The memory of the night that Arthur needed to see.
He stood up. Cobb hesitated, and then roughly scooped up the top and slipped it into his pocket. Cobb had agreed to this. Cooperation, at least, was a point in his favour. Arthur didn’t need to feel for the gun to know where it was, but he guessed that there wasn’t going to be a problem.
“Show me,” Arthur said.
“Show you?” the woman asked incredulously. She shook her head, laughed. “Do you dream, Arthur?”
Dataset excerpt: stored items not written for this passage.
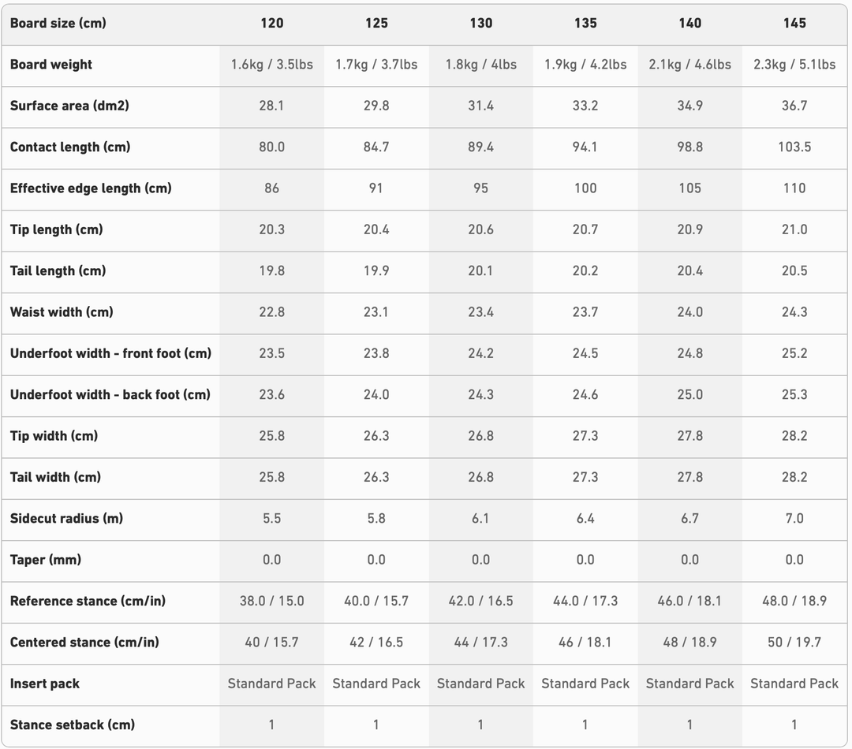Select the back foot width value 25.0
Screen dimensions: 852x749
click(689, 394)
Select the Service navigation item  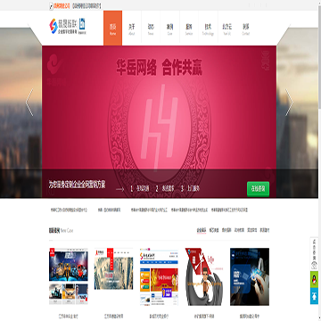[189, 29]
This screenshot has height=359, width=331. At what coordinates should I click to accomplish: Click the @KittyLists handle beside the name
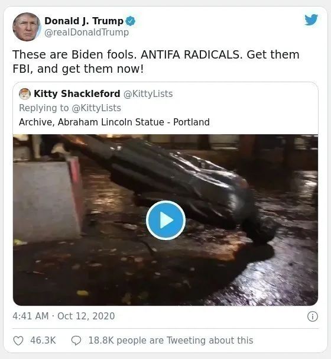point(148,94)
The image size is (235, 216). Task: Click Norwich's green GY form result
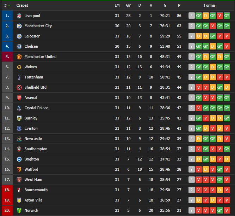(x=220, y=210)
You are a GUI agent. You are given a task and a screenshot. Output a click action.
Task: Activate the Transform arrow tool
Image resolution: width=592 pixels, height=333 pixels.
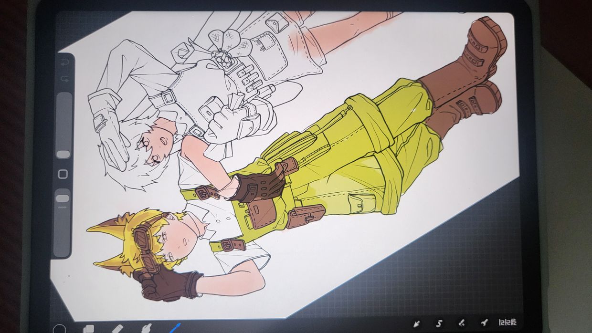click(x=416, y=323)
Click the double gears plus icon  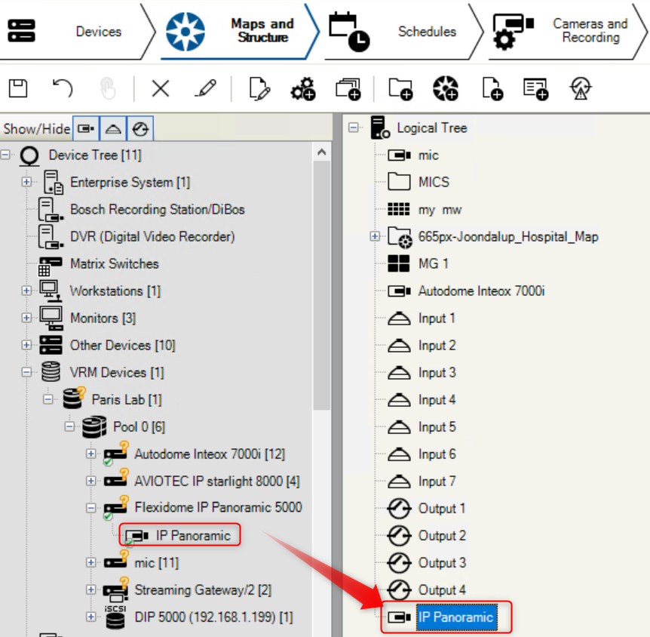pos(303,89)
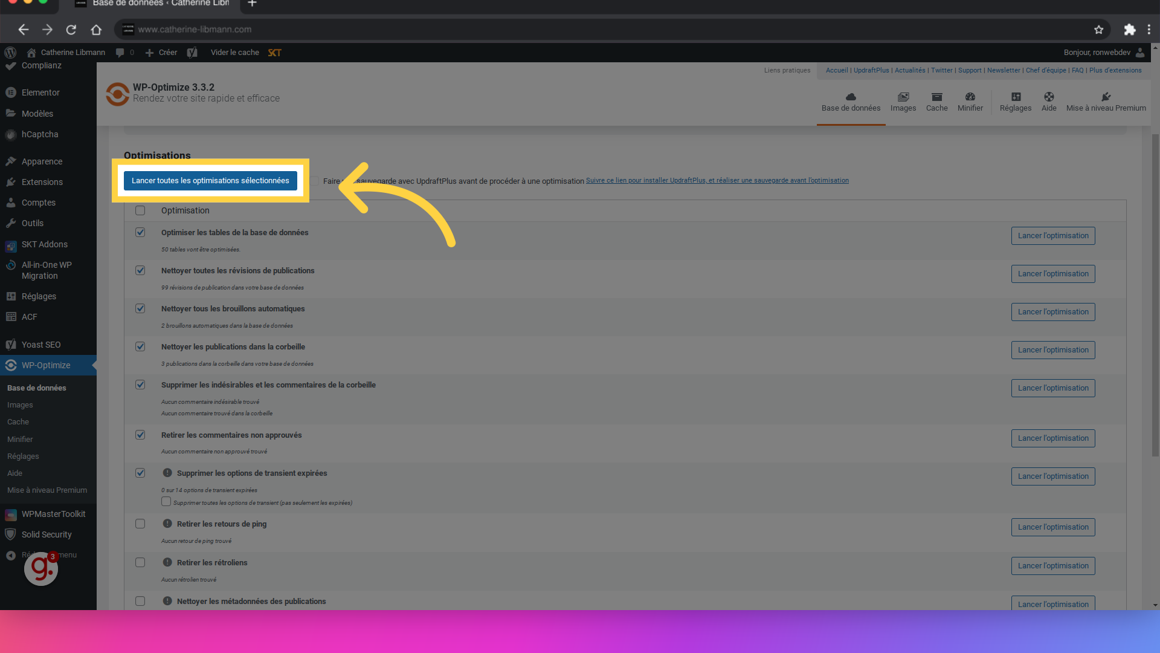Open the Réglages panel
Viewport: 1160px width, 653px height.
(1016, 101)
He almost started, and then caught himself. He wondered when he’d borrowed a plastic clip-on and slipped his identification inside. Arthur turned his head to watch the passers-by, feeling vaguely uncomfortable. “Sometimes,” he said, finally. “Everyone dreams.”
“Vivid dreams?”
Arthur accidentally knocked over the cup of coffee, and cursed at the sudden splash of brown all over the grey-and-black of his newspaper. He checked his clothing; coffee was dripping from the edge of the table, but he didn’t seem to have stained his clothing. That, at least, was a relief. Coffee stains were a bitch to deal with. He stood up to go to the counter and get a handful of paper towels but she was already thrusting some at him. “Here,” she said softly. Arthur took them, glanced at the thick ropy scar on her upturned wrist.
There was a strong feeling of déjà vu surrounding this whole thing, and he tried to remember how he’d gotten here. He tried to remember if he’d left Cobb’s house. Thick, ropy scar from wrist to elbow, along the vein. There was only one way people got such scars, and it did not involve accidents.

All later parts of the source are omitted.